**WORK INSTRUCTIONS**
Can you copy out, word for word, everything in the dataset documentation below from "Filter the dataset." down to "Load the dataset."?

**SOURCE TEXT**
Dataset

Dataset init file.

`BaseDataset(version=None, hash=None, name=None, description=None, schema=None, additional_metadata=None)`

Bases: ABC, Iterable

Base class for all datasets.

Attributes:

Name	Type	Description
`dataset`	`list[MetricInput]`	The dataset to evaluate.
`version`	`str \| None`	The version of the dataset.
`hash`	`str \| None`	The hash of the dataset.
`name`	`str \| None`	The name of the dataset.
`description`	`str \| None`	The description of the dataset.
`schema`	`type[BaseModel] \| None`	The schema of the dataset.
`additional_metadata`	`dict[str, Any] \| None`	Additional metadata of the dataset.

Initialize the dataset.

Parameters:

Name	Type	Description	Default
`version`	`str \| None`	The version of the dataset. Defaults to None.	`None`
`hash`	`str \| None`	The hash of the dataset. Defaults to None.	`None`
`name`	`str \| None`	The name of the dataset. Defaults to None.	`None`
`description`	`str \| None`	The description of the dataset. Defaults to None.	`None`
`schema`	`type[BaseModel] \| None`	The schema of the dataset. Defaults to None.	`None`
`additional_metadata`	`dict[str, Any] \| None`	Additional metadata of the dataset. Defaults to None.	`None`

`getitem(index)`

Get the item at the given index.

Parameters:

Name	Type	Description	Default
`index`	`int`	The index of the item to get.	required

Returns:

Type	Description
`MetricInput \| list[MetricInput]`	MetricInput \| list[MetricInput]: The item at the given index or a list of items if the index is a list.

`iter()`

Iterate over the dataset.

Returns:

Type	Description
`Iterator[MetricInput]`	Iterator[MetricInput]: An iterator over the dataset.

`len()`

Get the length of the dataset.

Returns:

Name	Type	Description
`int`	`int`	The length of the dataset.

`filter(filter_fn)`

Filter the dataset.

Parameters:

Name	Type	Description	Default
`filter_fn`	`Callable[[MetricInput], bool]`	The filter function.	required

`load()` `abstractmethod`

Load the dataset.

Returns:

Type	Description
`list[MetricInput]`	list[MetricInput]: The loaded dataset.

Raises:

Type	Description
`NotImplementedError`	If the load method is not implemented.

`map(map_fn)`

Map the dataset.

Parameters:

Name	Type	Description	Default
`map_fn`	`Callable[[MetricInput], MetricInput]`	The map function.	required

`sample(n=3)`

Sample n items from the dataset.

**SUPPLIED INFORMATION**

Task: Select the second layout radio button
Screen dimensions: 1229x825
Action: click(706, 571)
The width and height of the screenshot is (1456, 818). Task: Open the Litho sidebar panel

**OUTPUT FOR THIS TASK**
Filter the dataset.

Parameters:

Name	Type	Description	Default
`filter_fn`	`Callable[[MetricInput], bool]`	The filter function.	required

`load()` `abstractmethod`

Load the dataset.